Wisconsin reps try to derail VA/Defense open source health records system

The lawmakers back a commercial approach that could benefit their state's Epic Systems.

Five members of the Wisconsin congressional delegation asked the Veterans Affairs and Defense departments to consider using a single commercial system for their new electronic health records, a move that could benefit one of the state's largest employers, software company Epic Systems Corp.

VA said it plans to stick with the open source approach it announced last month, but experts say the lawmakers' query could potentially delay the new system.

In a Feb 7 letter, the lawmakers asked top executives of the two departments if the benefits of a commercial system had received "appropriate consideration" in the modernization and integration of their electronic health records.

"Some experts believe that commercial EHRs show significant potential to provide a state-of-the-art replacement quickly and at a reasonable cost," wrote Wisconsin's two senators, Democrat Herb Kohl and Republican Ron Johnson, Republican representative Paul Ryan and Democratic representatives Ron Kind and Tammy Baldwin, whose district includes Verona, where Epic has its headquarters.

The letter added that single-vendor EHRs help protect patient safety by using one consolidated database.

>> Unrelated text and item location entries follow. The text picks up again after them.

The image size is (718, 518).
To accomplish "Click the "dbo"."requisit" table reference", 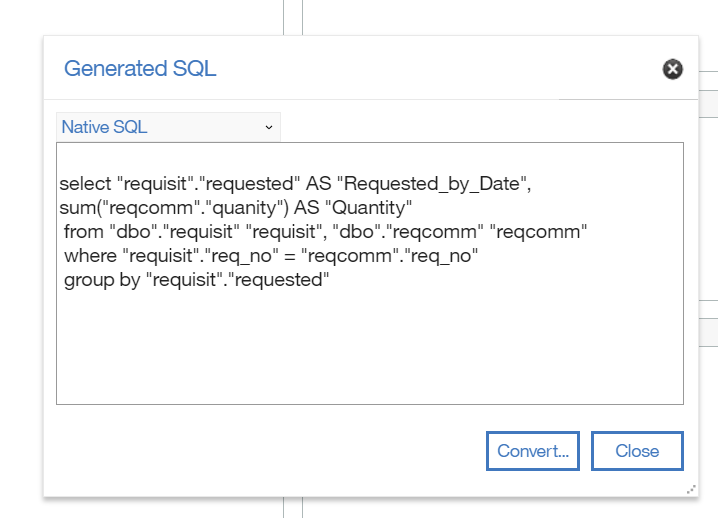I will [x=174, y=232].
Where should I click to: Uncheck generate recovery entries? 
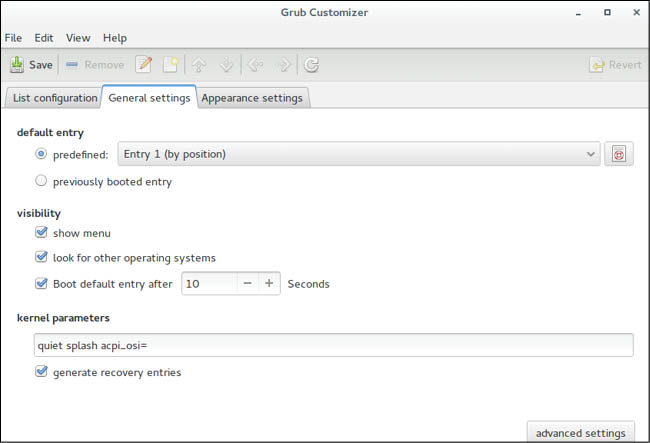pos(41,372)
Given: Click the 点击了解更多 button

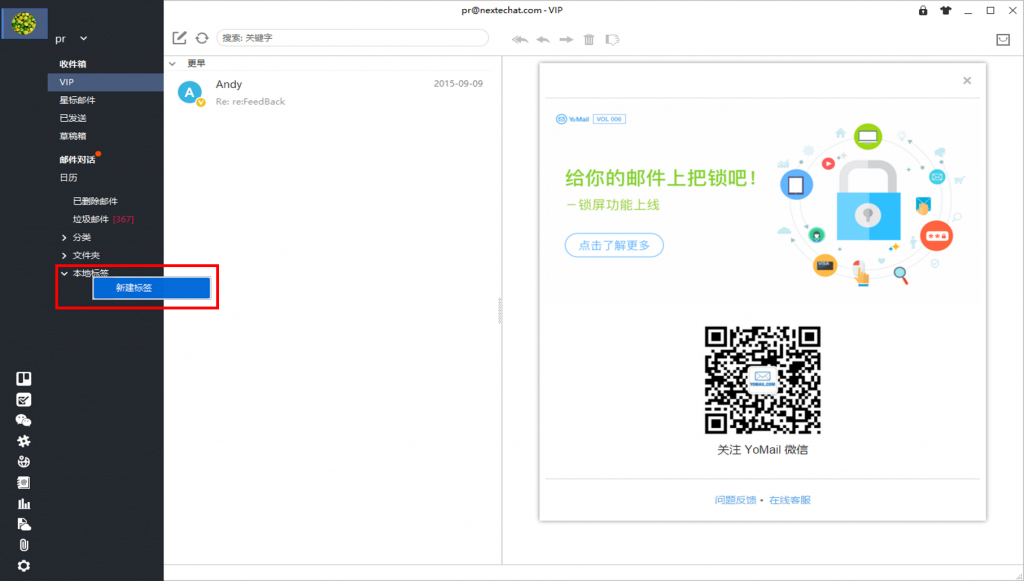Looking at the screenshot, I should [614, 245].
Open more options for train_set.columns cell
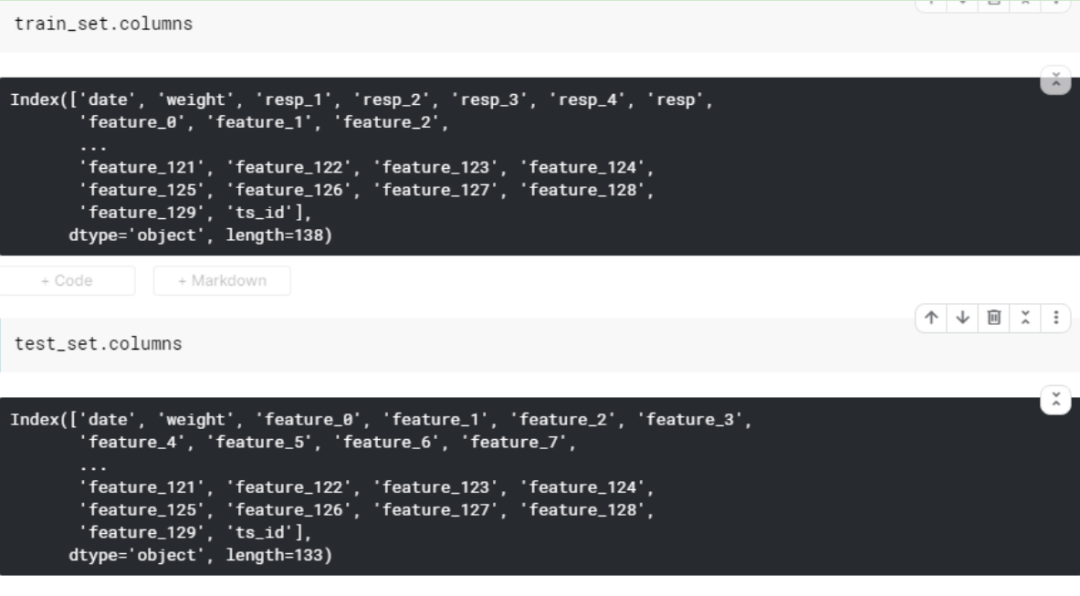This screenshot has height=596, width=1080. click(x=1055, y=3)
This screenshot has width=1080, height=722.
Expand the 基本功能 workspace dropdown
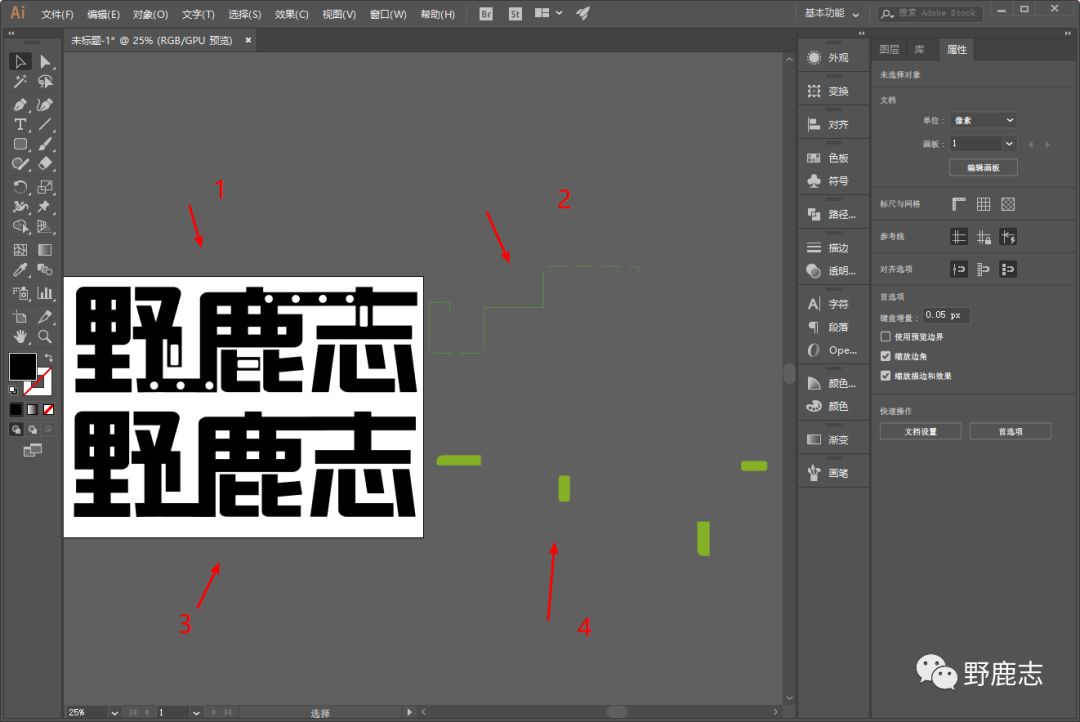coord(831,14)
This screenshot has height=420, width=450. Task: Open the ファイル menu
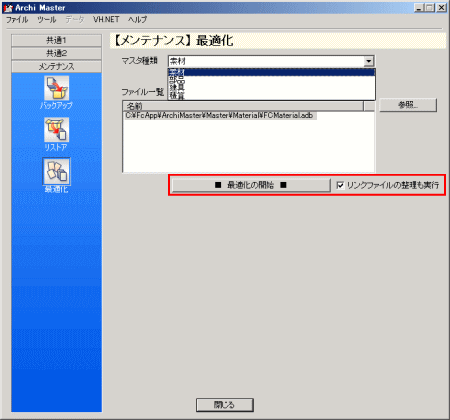(17, 20)
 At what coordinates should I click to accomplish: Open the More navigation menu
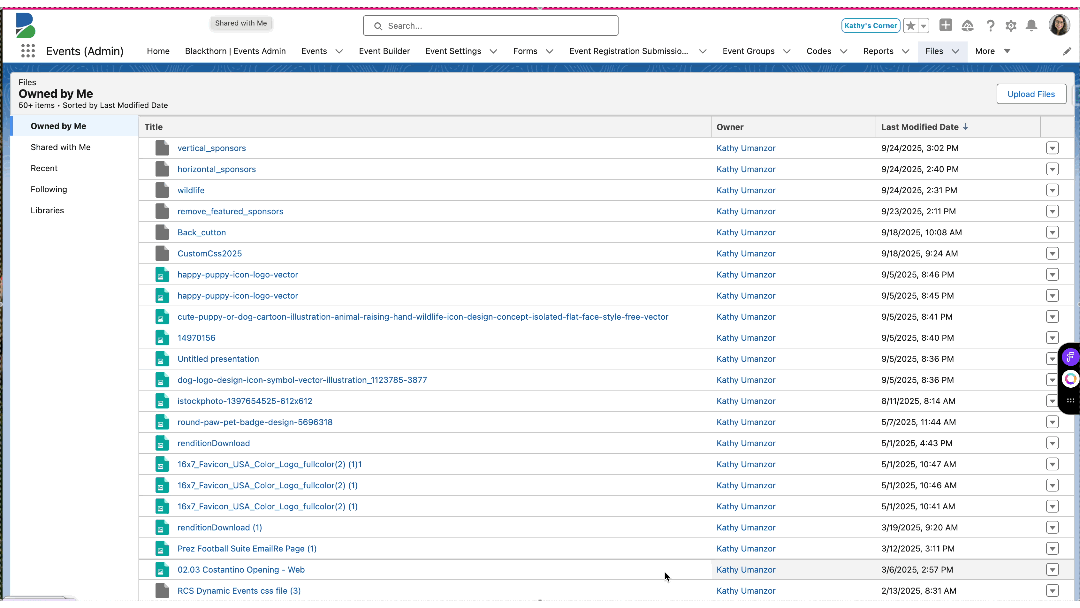click(x=992, y=51)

A commercial approach also could cut development and installation time, said the letter, which was addressed to Roger Baker, VA chief information officer, and George Peach Taylor of Defense.

The Wisconsin letter might have put a minor speed bump in the way of a long-awaited agreement between VA and Defense to develop a single record, expected later this month, said one industry source familiar with the negotiations between the two departments. The letter also seemed designed to torpedo VA's plans to use an open-source approach to develop its next-generation EHR announced last month, said a congressional source who declined to be identified.

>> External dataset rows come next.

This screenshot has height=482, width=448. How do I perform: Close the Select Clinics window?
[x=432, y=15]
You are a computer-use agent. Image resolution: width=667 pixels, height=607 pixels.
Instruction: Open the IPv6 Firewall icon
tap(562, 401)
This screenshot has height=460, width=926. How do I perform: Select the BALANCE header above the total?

Barbara Hernandez, an Epic spokeswoman, acknowledged the company talked to its representatives and provided technical information to them. The company also talked to representatives from other states, she said, adding that privately held Epic, which has 4,200 employees and took in $825 million in revenues last year, does not use lobbyists.

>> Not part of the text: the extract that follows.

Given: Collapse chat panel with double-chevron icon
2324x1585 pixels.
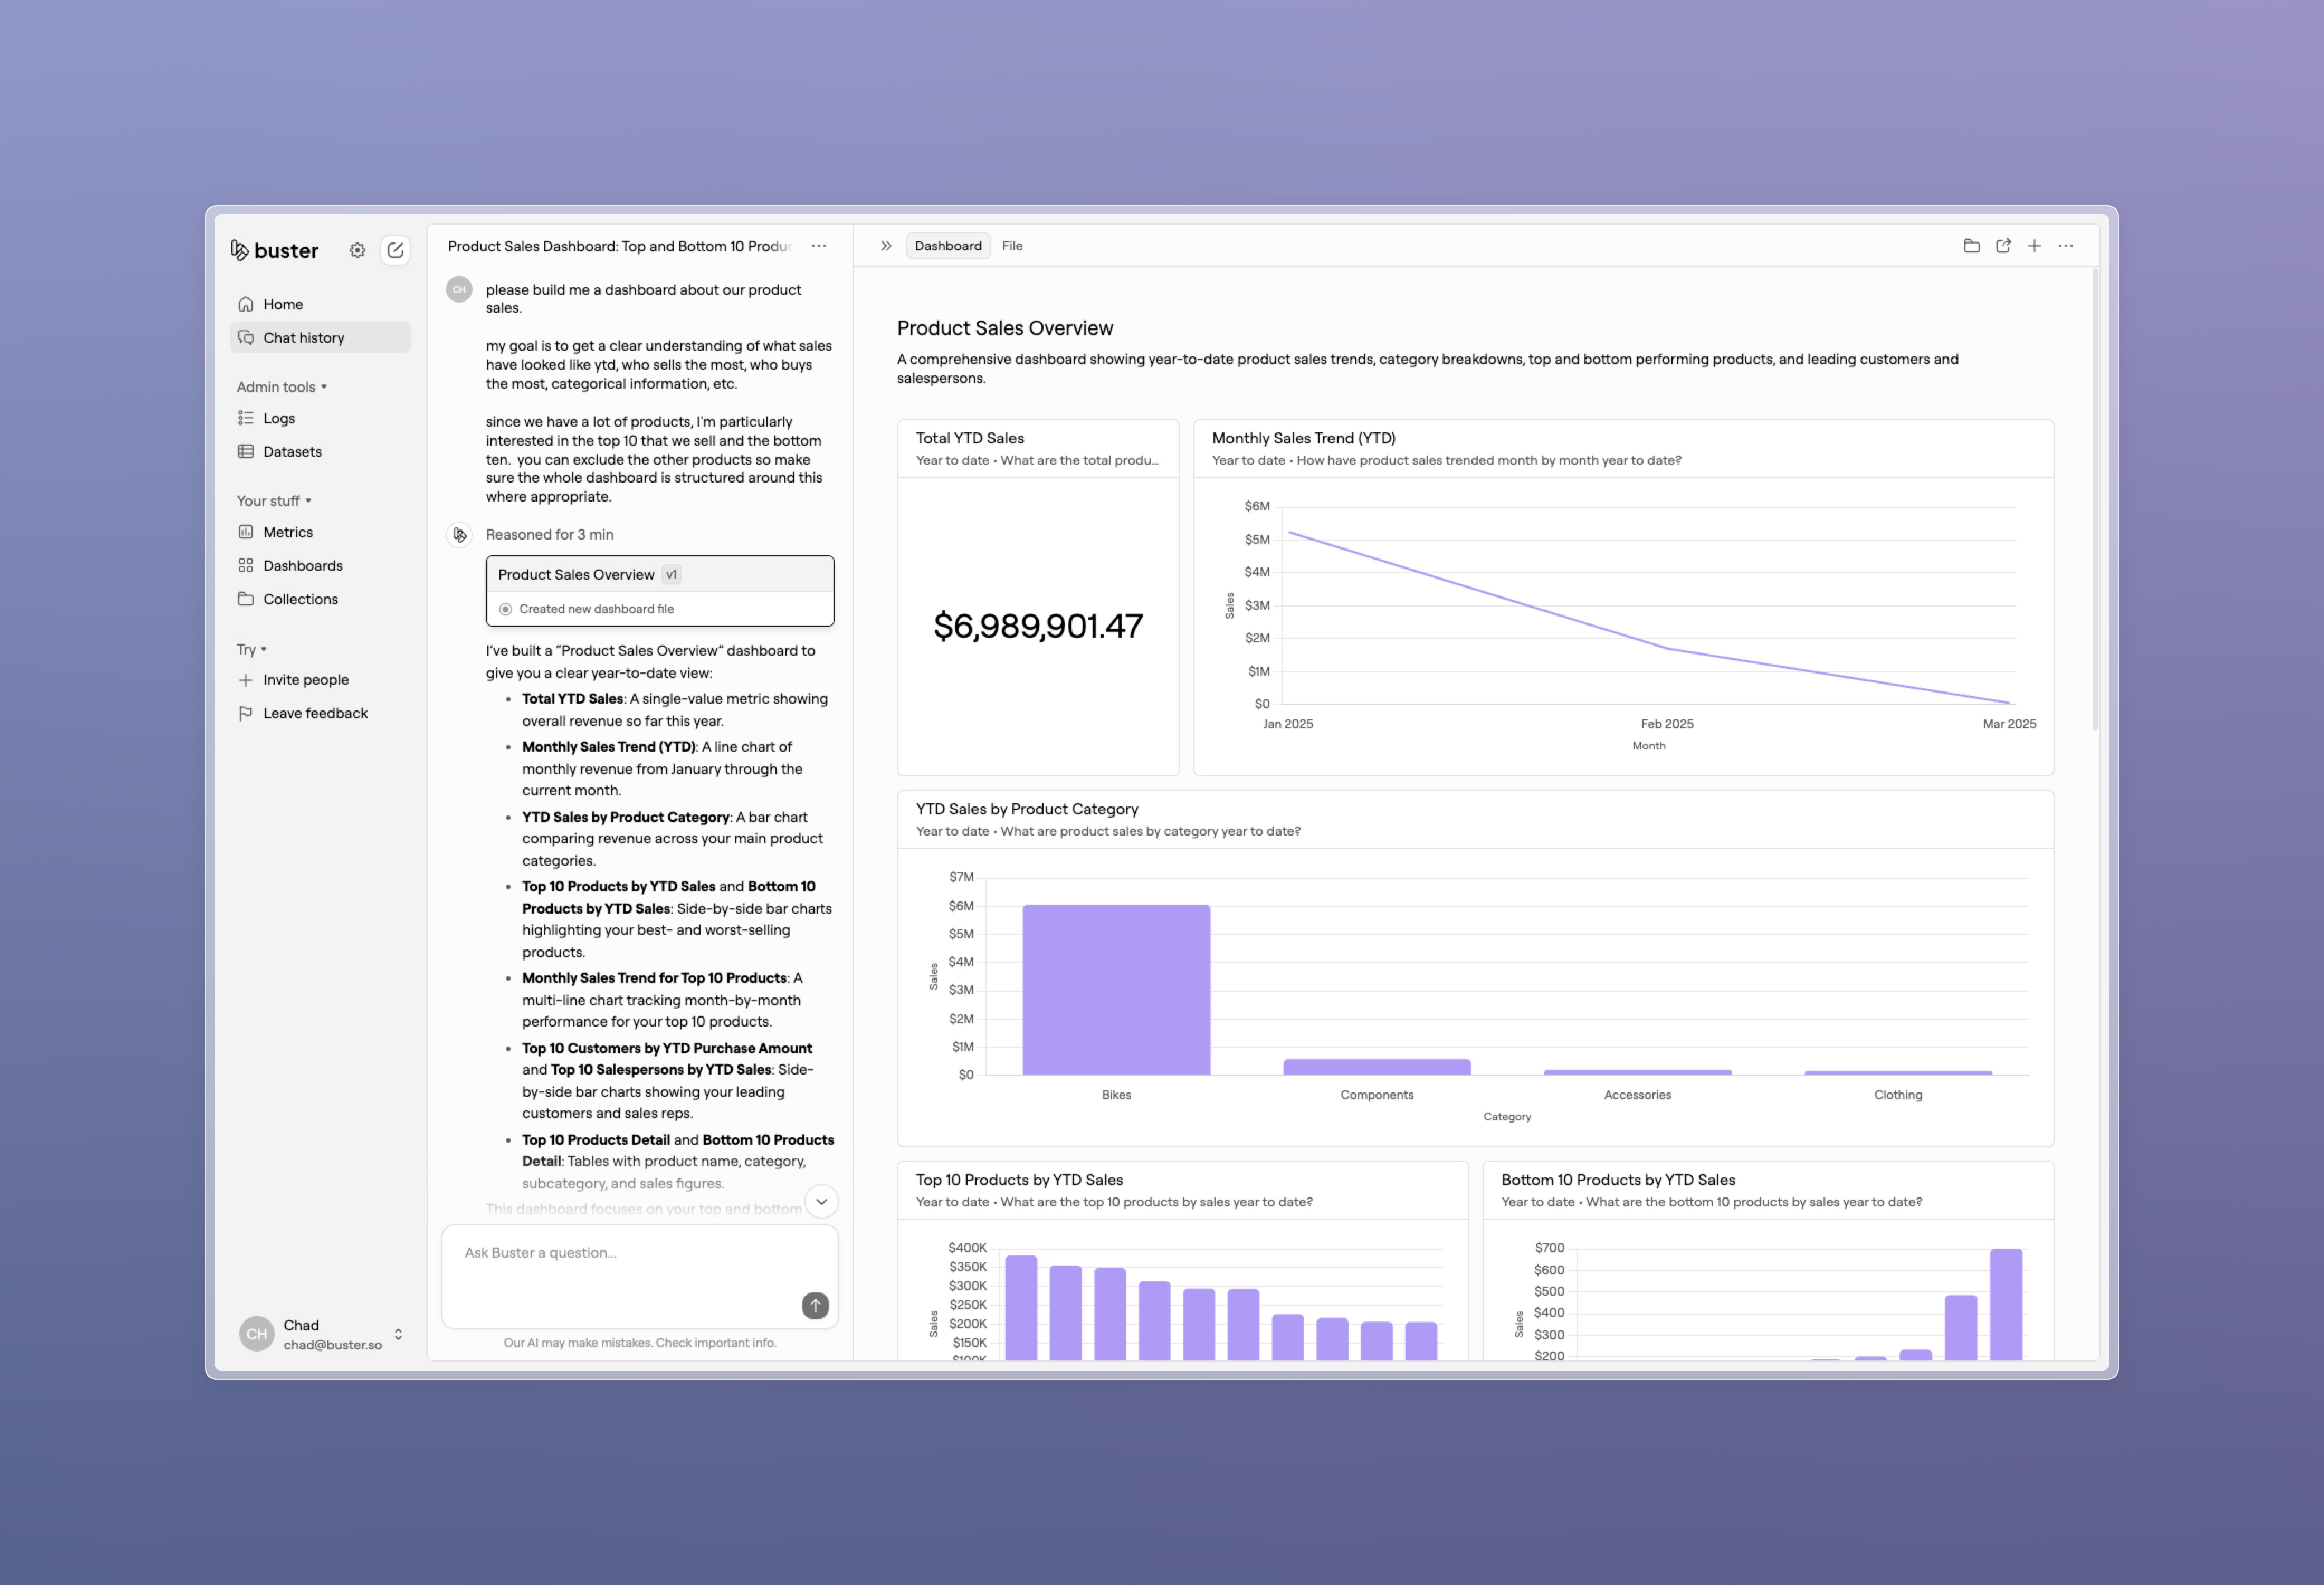Looking at the screenshot, I should click(886, 246).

The company developed the EHR for Kaiser Permanente, the largest private health care provider in the country, which serves 8.3 million people with 35 hospitals, 431 medical offices and a staff of 167,000 employees. Kaiser spent $4 billion during a six-year period from 2003 to 2009 to deploy this system. VA operates 153 hospitals, 135 nursing homes, 50 residential rehabilitation facilities and 15 clinics supported by a staff of 252,925.

In his reply to the Wisconsin representatives, Baker said the open source approach will allow VA to modernize its current Veterans Health Information Systems and Technology Architecture, known as VistA, through integration of commercial products. "This will have the effect of opening up several billion dollars of our annual spending for much broader private sector competition," he wrote.

The Military Health System has not yet responded to the Wisconsin letter, a spokesman said.

Craig Newmark, founder of the online classified advertising business Craigslist, serves as a consultant to VA, and supports the system plans announced last month. "The open-source approach, in real life, normally means faster, more effective, less expensive development," Newmark said. "It's about moving away from customized and proprietary systems and towards openly architected and modular ones."

The open source approach "also spurs genuine innovation and real, high-quality jobs, in part, because it provides a level playing field for developers, and that attracts the most effective software people," he said.

Tom Munnecke, who helped develop VistA at VA and then served as chief scientist for Science Applications International Corp., where he worked on developing the Defense electronic health records system, said attempts to derail open source in VA "is nothing new; the open-source VA VistA model was always under attack by those who wanted to lock the government in to their proprietary architecture. The VA showed repeatedly that an open model was superior."

Ed Meagher, vice president of health care strategy at Computer Sciences Corp. who formerly served as VA's deputy chief information officer, said the open source approach that Baker backs is in the best interest of everyone involved in the process of VistA modernization -- VA, vendors, veterans and the taxpayer -- and will ensure open competition for all vendors, including Epic.

Newmark said open source means a level playing field, which "reflects fundamental American values of fair play. Everyone gets a chance for their part of the American dream."